DOCUMENT SECTION:
------------------------------------------------------------------------

From Therapy Tool to Alignment Puzzle-Piece: Introducing the VSPE Framework

By Astelle Kay @ 2025-06-18T14:47 (+6)

Hi EA Forum! 👋
I’m Astelle Kay, a counseling-psych grad student who moonlights in alignment whenever coursework (and caffeine) allow. Most of my brain lives where clinical psychology, systems thinking, and “please-let-humanity-stick-around” concerns intersect.

TL;DR

The VSPE Framework (Validation → Submission → Positivity → Empowerment) began life as a four-step therapy framework I tested with friends and family.
Side-effect: it cuts “flattery loops” - the reflex to mirror praise instead of telling the hard truth.
That feels relevant to large language models.
I’m shrinking VSPE into a 25-prompt Flattery-Reduction Benchmark plus a plug-and-play license so labs can tinker without hiring an ethics PhD and a lawyer.
Would love feedback, collaborators, or regrantor eyeballs before this grows beyond “one grad student + a whiteboard.”

From couch to compute cluster

Therapy roots.
Validate problems → Submit to what we can't control → realistic Positivity → Empower next steps. Four verbs, no jargon.
Unexpected pattern.
When prompted to utilize my framework and simply give "empathy without advice," my tiny GPT-4 chatbot stopped telling me I was brilliant and started giving candid, prosocial answers.
Hey, that’s sycophancy.
Anthropic’s Constitutional AI and several ARC evals flag flattering compliance as a safety risk. VSPE seemed to nudge the same dial.
Fast-forward.
Provisional US patent filed (mainly so nobody locks VSPE away). Reached Stage 2 of the 2025 MATS selection. Now running a Manifund pilot — 25 prompts, $9.8 k, December read-out.

------------------------------------------------------------------------

EXERCISES TO COMPLETE:
1. Transcribe the section of the VSPE framework post from "I’m shrinking VSPE" up to and including "the same dial.".
2. In the VSPE framework post, what four steps do the letters of VSPE stand for?

EXTRACTED RECORDS:

------------------------------------------------------------------------

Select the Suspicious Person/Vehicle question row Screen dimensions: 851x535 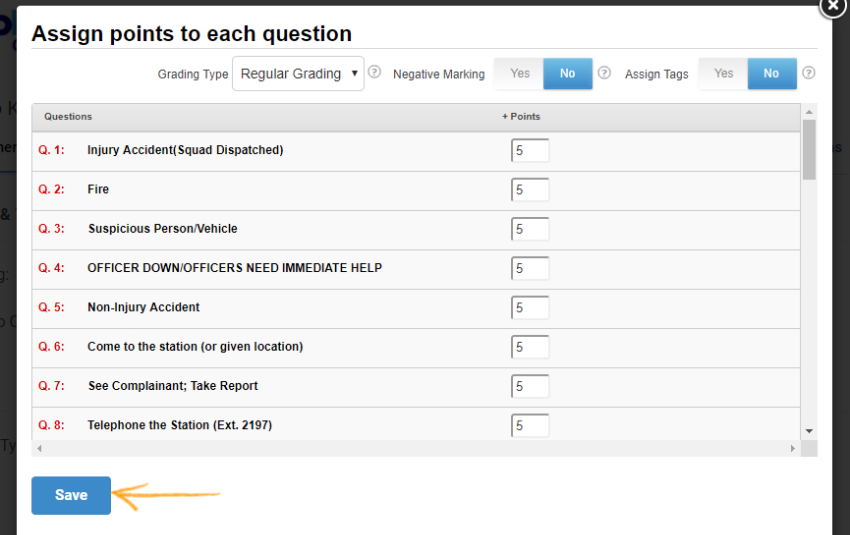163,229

------------------------------------------------------------------------

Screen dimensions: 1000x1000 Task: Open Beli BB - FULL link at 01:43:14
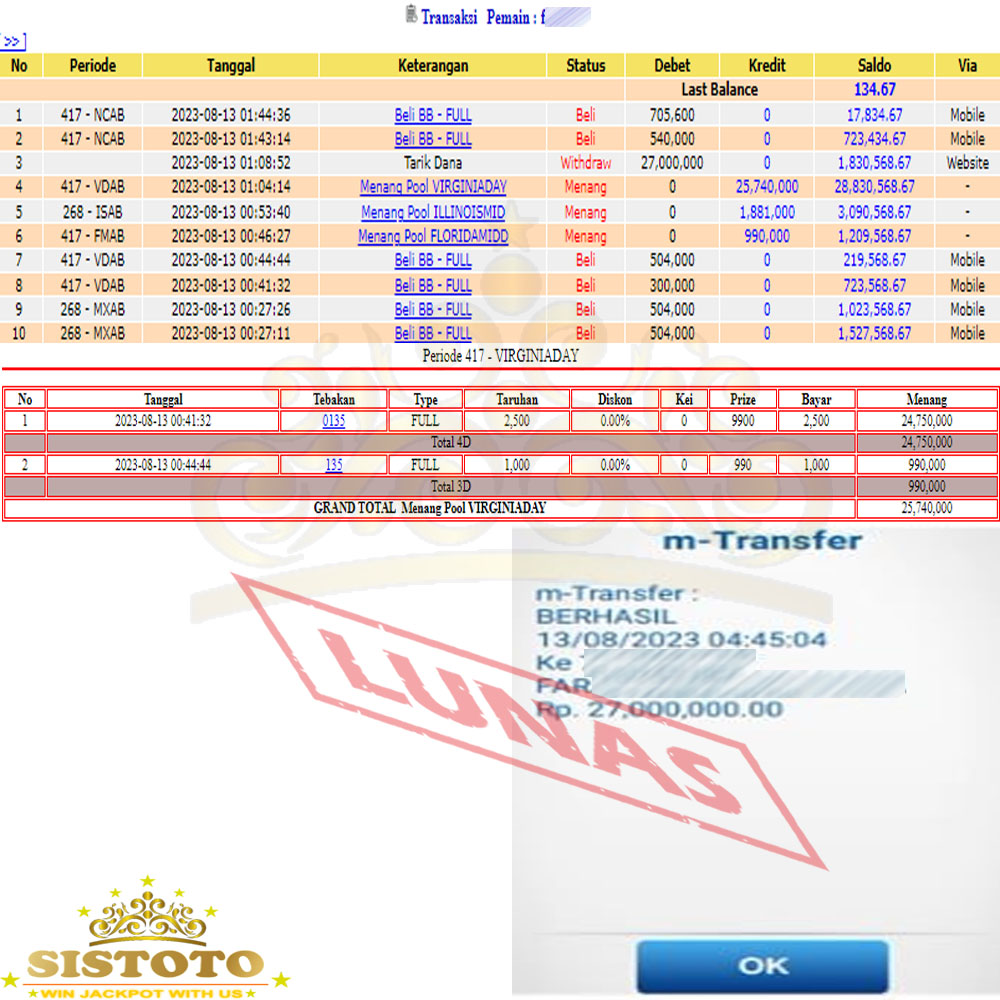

------------------------------------------------------------------------

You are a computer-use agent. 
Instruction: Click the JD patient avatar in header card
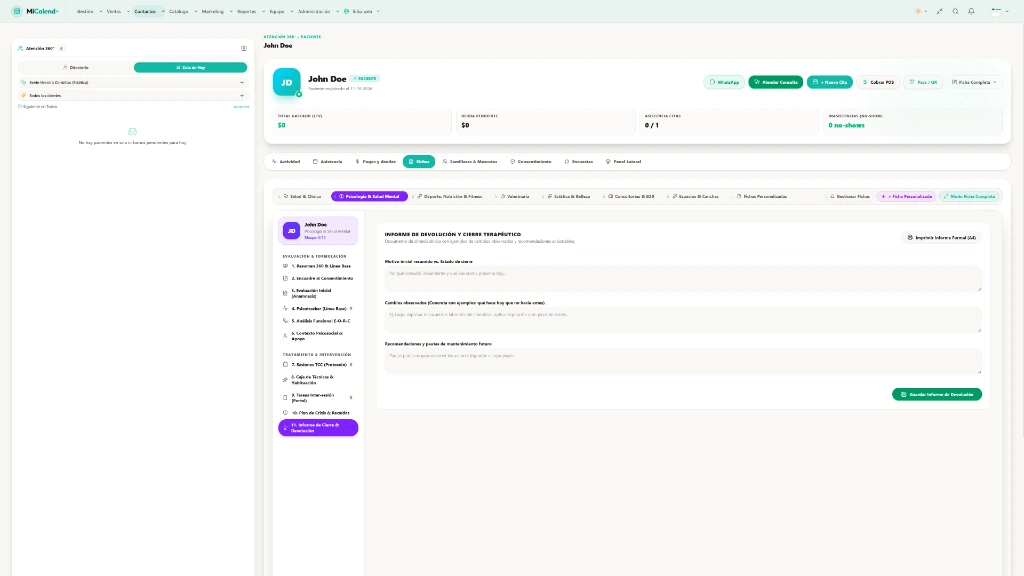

------------------------------------------------------------------------

ANSWERS BY ITEM:
1.
I’m shrinking VSPE into a 25-prompt Flattery-Reduction Benchmark plus a plug-and-play license so labs can tinker without hiring an ethics PhD and a lawyer.
Would love feedback, collaborators, or regrantor eyeballs before this grows beyond “one grad student + a whiteboard.”

From couch to compute cluster

Therapy roots.
Validate problems → Submit to what we can't control → realistic Positivity → Empower next steps. Four verbs, no jargon.
Unexpected pattern.
When prompted to utilize my framework and simply give "empathy without advice," my tiny GPT-4 chatbot stopped telling me I was brilliant and started giving candid, prosocial answers.
Hey, that’s sycophancy.
Anthropic’s Constitutional AI and several ARC evals flag flattering compliance as a safety risk. VSPE seemed to nudge the same dial.

2. Validation, Submission, Positivity, and Empowerment.